Exercise requirements — The line containing "Click the remove profile minus button" marks the start. Restate it and every following line through the end of the records exactly, and nothing else, leaving out the pictures.

[Saved data entries]
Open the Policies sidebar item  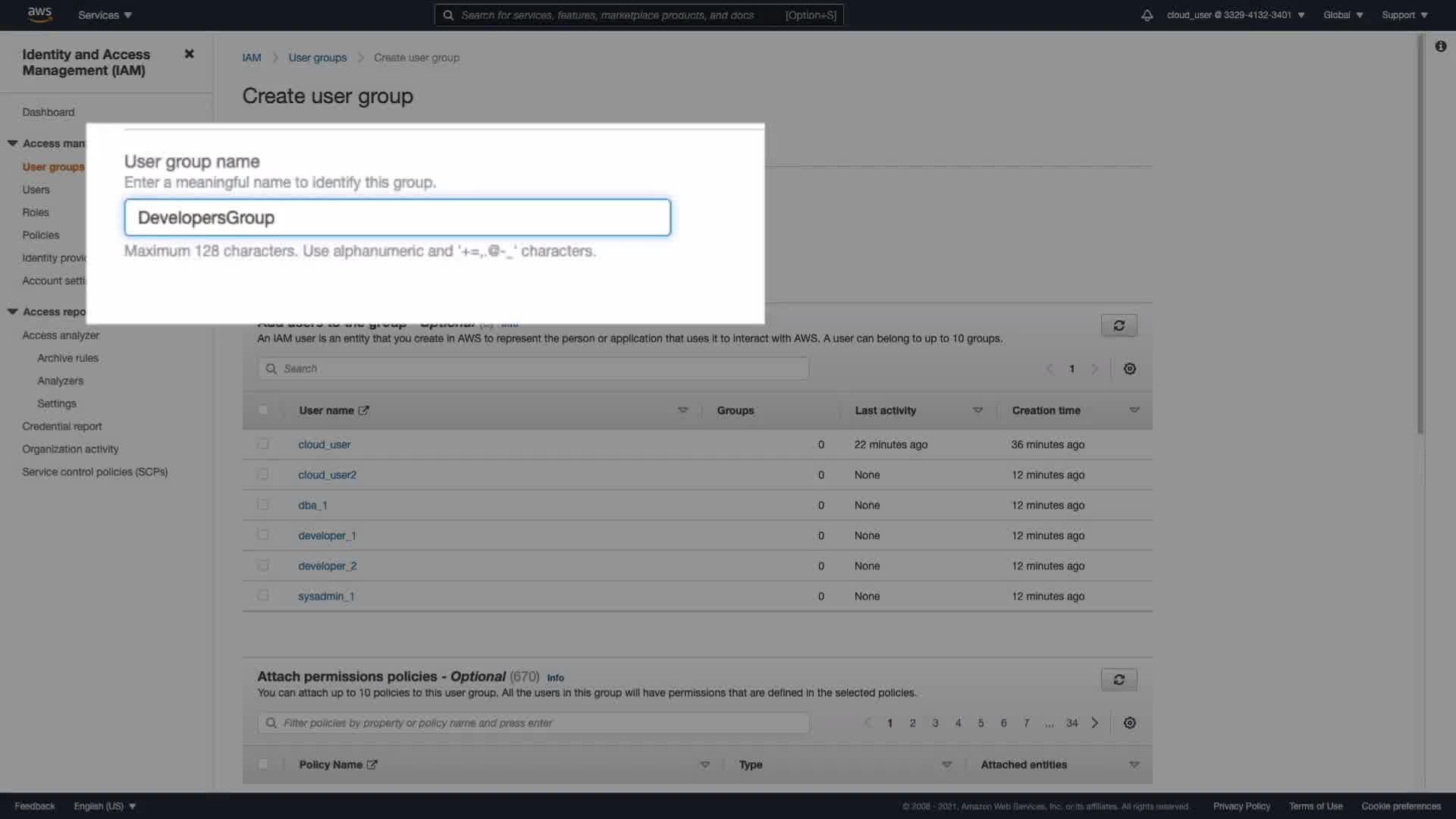click(41, 235)
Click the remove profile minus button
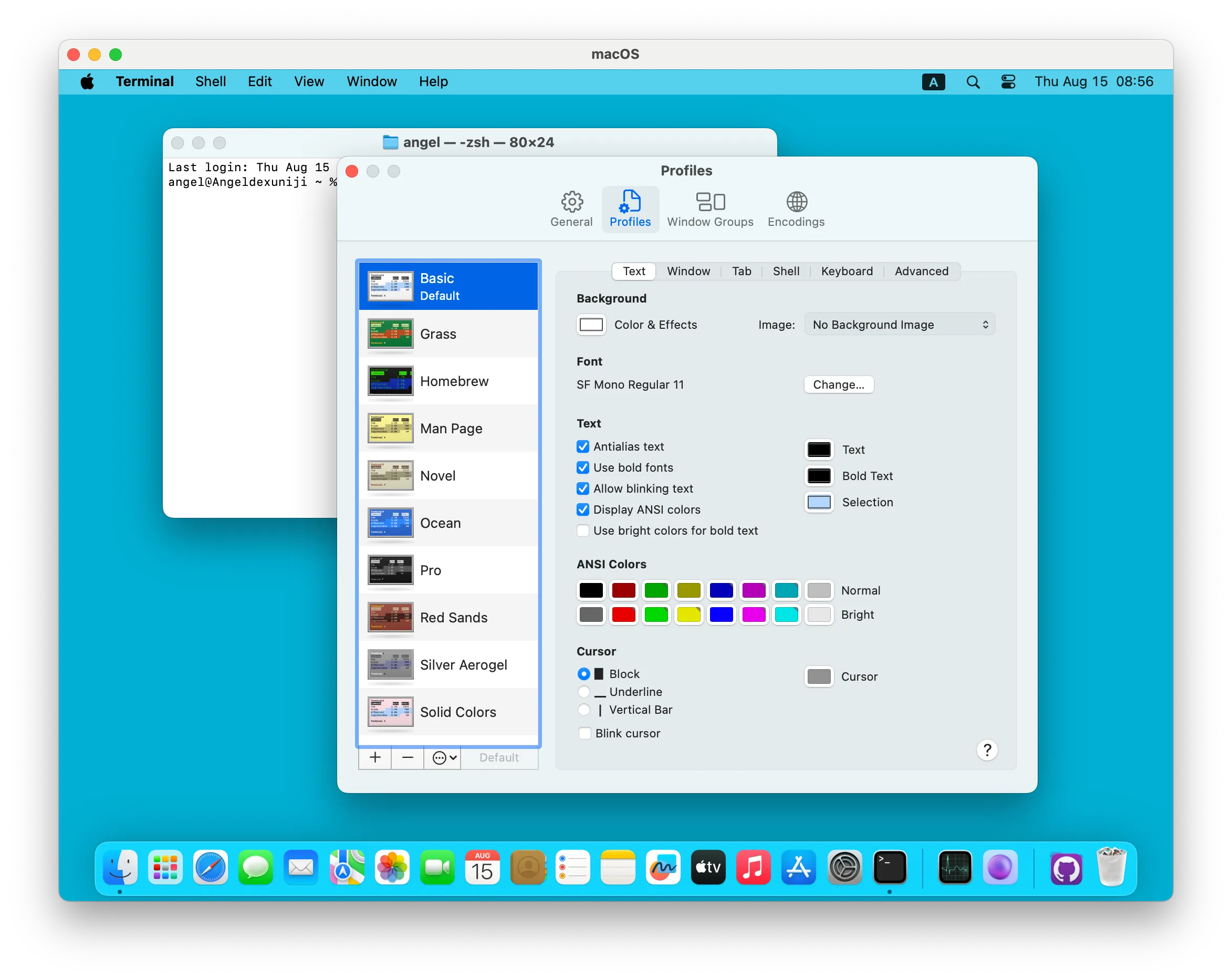 click(x=408, y=757)
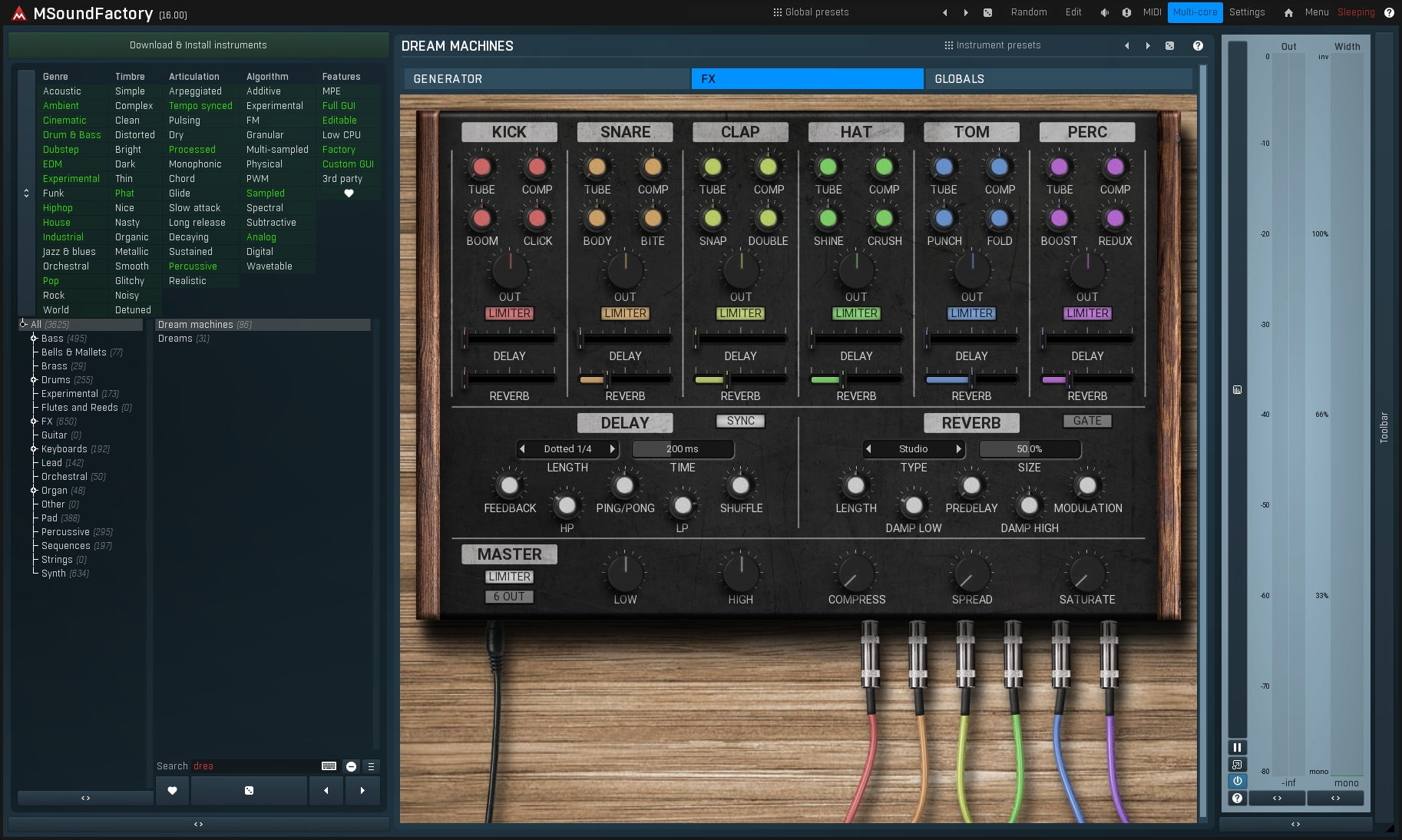This screenshot has height=840, width=1402.
Task: Toggle GATE in the REVERB section
Action: coord(1086,420)
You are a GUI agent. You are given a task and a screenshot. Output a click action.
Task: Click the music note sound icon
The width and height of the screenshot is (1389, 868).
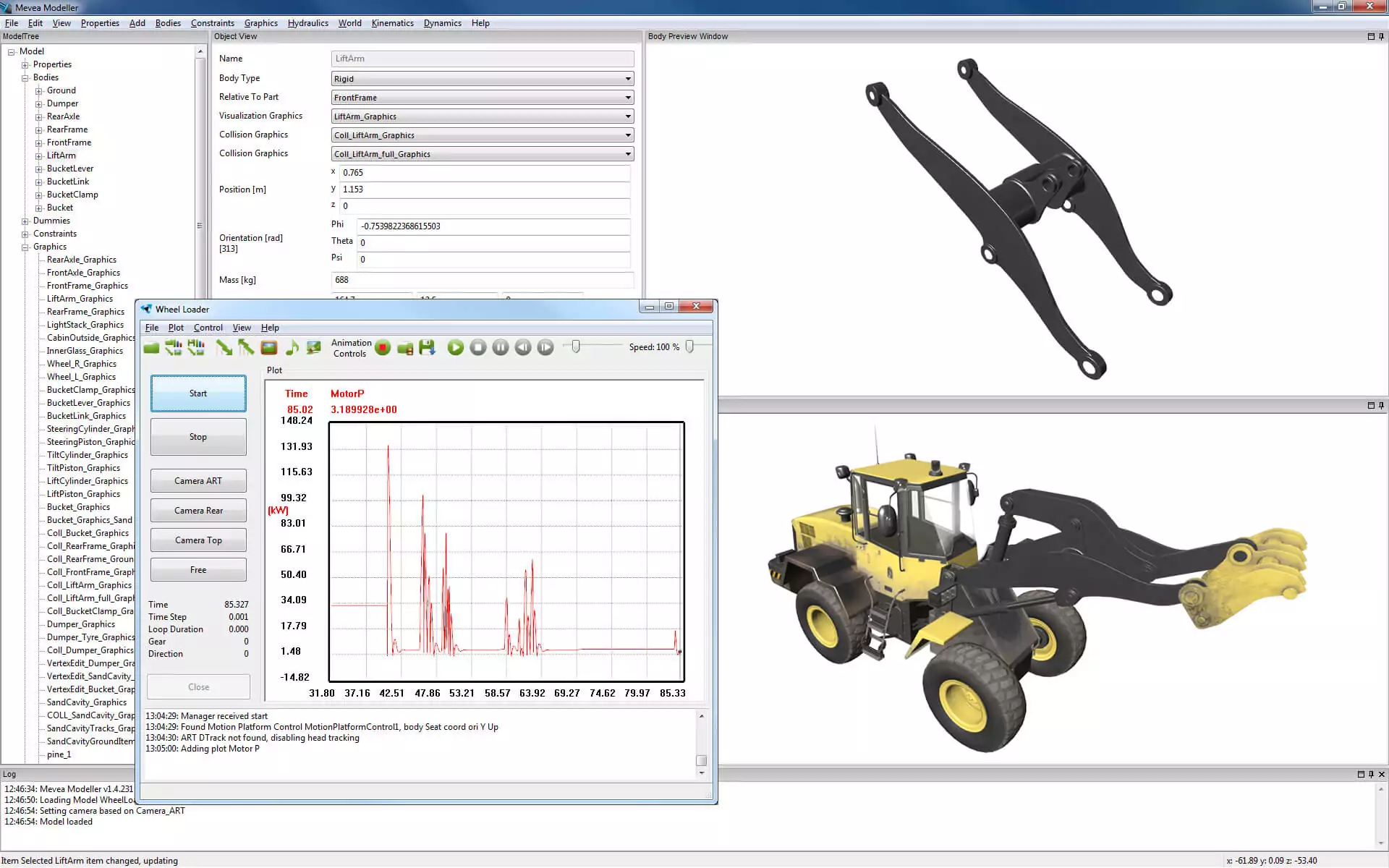pos(292,348)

Task result —
Click the remove profile minus button
 click(x=408, y=757)
This screenshot has height=840, width=1402.
Task: Toggle GATE in the REVERB section
Action: coord(1086,420)
You are a GUI agent. You are given a task and a screenshot. Output a click action.
Task: Click the music note sound icon
The width and height of the screenshot is (1389, 868).
pos(292,348)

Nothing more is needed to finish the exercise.